La culture populaire à Bordeaux

Sous les arcades du Palais des Sports, dans le centre de Bordeaux, qui servaient habituellement d'abri à des SDF ou a des familles entières - mais des grilles avaient depuis longtemps restreint de beaucoup les possibilités de s'installer, un spectacle très insolite s'offrait aux passants - une bibliothèque à ciel ouvert, un ou deux sièges pour ceux qui voulaient lire un moment, on y apportait des livres, on en prenait, le tout sous l'oeil de Neneuil, le patron débonnaire, qui dormait la nuit dans un recoin de sa "boutique". Personne dans le quartier n'y trouvait à redire ; on se réjouissait même des échanges que cela permettait dans ce coin où les touristes passent, où les employés des magasins n'habitent pas... Du lien social, Neneuil, il en créait,(il ne se contentait pas d'en parler) entre les gens de la rue et les mieux lotis.
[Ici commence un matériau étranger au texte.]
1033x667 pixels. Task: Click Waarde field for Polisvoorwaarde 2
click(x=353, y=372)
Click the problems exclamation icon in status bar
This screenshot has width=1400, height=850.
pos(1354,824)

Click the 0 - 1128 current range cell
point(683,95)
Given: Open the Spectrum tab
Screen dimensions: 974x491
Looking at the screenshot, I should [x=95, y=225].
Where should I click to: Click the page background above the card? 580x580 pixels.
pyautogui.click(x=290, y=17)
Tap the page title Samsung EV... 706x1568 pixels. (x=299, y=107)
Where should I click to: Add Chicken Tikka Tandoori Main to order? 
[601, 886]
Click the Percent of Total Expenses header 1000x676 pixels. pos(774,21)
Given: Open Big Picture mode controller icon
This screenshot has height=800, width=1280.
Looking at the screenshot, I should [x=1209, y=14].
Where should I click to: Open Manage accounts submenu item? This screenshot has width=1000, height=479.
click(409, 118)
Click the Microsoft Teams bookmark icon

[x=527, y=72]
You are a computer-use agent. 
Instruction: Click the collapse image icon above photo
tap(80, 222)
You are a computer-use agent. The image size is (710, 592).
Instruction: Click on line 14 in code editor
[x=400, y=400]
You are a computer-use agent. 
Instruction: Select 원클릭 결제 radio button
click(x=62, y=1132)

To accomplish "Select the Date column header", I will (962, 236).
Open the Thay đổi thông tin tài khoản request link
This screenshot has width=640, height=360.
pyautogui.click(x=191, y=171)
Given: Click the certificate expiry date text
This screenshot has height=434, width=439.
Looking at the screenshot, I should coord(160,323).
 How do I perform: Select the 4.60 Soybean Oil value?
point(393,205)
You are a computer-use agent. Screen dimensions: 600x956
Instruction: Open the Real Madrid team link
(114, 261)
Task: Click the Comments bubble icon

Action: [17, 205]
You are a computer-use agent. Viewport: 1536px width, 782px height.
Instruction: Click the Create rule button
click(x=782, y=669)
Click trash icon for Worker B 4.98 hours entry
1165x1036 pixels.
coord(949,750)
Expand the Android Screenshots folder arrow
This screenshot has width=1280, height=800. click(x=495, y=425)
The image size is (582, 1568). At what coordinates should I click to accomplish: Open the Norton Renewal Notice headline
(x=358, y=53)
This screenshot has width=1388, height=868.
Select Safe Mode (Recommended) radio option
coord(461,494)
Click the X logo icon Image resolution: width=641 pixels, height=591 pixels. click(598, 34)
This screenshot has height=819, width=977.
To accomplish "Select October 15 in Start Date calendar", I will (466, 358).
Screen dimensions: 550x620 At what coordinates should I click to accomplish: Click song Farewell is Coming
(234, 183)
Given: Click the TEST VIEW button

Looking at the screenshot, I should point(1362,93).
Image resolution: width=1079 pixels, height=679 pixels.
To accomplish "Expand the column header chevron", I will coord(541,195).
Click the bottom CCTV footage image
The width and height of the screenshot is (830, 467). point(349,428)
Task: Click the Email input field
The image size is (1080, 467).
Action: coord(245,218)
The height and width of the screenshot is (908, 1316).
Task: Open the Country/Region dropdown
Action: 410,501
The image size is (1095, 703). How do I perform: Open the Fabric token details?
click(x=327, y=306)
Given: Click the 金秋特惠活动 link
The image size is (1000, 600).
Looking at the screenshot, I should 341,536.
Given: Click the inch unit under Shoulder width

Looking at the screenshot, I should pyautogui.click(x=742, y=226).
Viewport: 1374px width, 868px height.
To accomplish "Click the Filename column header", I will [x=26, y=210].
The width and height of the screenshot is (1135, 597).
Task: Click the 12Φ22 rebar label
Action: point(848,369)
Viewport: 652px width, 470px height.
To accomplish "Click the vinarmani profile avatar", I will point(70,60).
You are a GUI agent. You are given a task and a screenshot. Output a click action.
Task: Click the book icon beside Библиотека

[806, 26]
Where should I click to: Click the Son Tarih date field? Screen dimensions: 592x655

Et c'est urgent parce qu'on entend beaucoup de plaintes sur l'insécurité due à la drogue.

J'y suis passé, il y a trois jours. Tout était dans l'ordre. Mais un ordre qui, de toute évidence, n'est pas du goût de nos édiles. La police a fait une descente au petit matin suivant, a nettoyé la librairie de Neneuil sans rien laisser à la place, les livres sont partis à la décharge, les meubles de fortune qui permettaient de les exposer, comme dans une vraie bibliothèque, ont été détruits. Un adjoint de la mairie est venu calmer l'indignation des amis de Neneuil avec quelques paroles creuses, - encore un qui ne savait pas d'où venait l'ordre de virer Neneuil ! Décidément, c'est fou ce que les gens qui exercent le pouvoir (si minime soit-il) sont mal renseignés sur ce qui est fait en leur nom....

On fait beaucoup de ménage à Bordeaux, en ce moment. Le nettoyage de l'hypercentre a été confié à je ne sais plus quel groupe moyennant finances, bien sûr - c'est toujours aussi sale...Certains rêvent d'envoyer les SDF dans un coin où on (les touristes) les verrait moins, tout au bout des quais, dans les quartiers pauvres où ils feraient moins tache, comme on le fait, paraît-il à Toulon...Ce n'est pas très efficace non plus. Alors pour montrer qu'on peut quand même obtenir des résultats, on expulse des réfugiés - une famille colombienne par ci, une famille albanaise par là - des gens, au demeurant, bien intégrés, avec des enfants scolarisés. Bon, bon, vous allez me dire que la mairie ce n'est pas la préfecture, que la mairie ce n'est pas la police, que Juppé n'est pas Macron, que je fais des amalgames très discutables...mais quand même cela fait beaucoup, cela fait trop, on va finir comme en Italie - qui n'est pas vraiment un modèle, n'en déplaise à certains.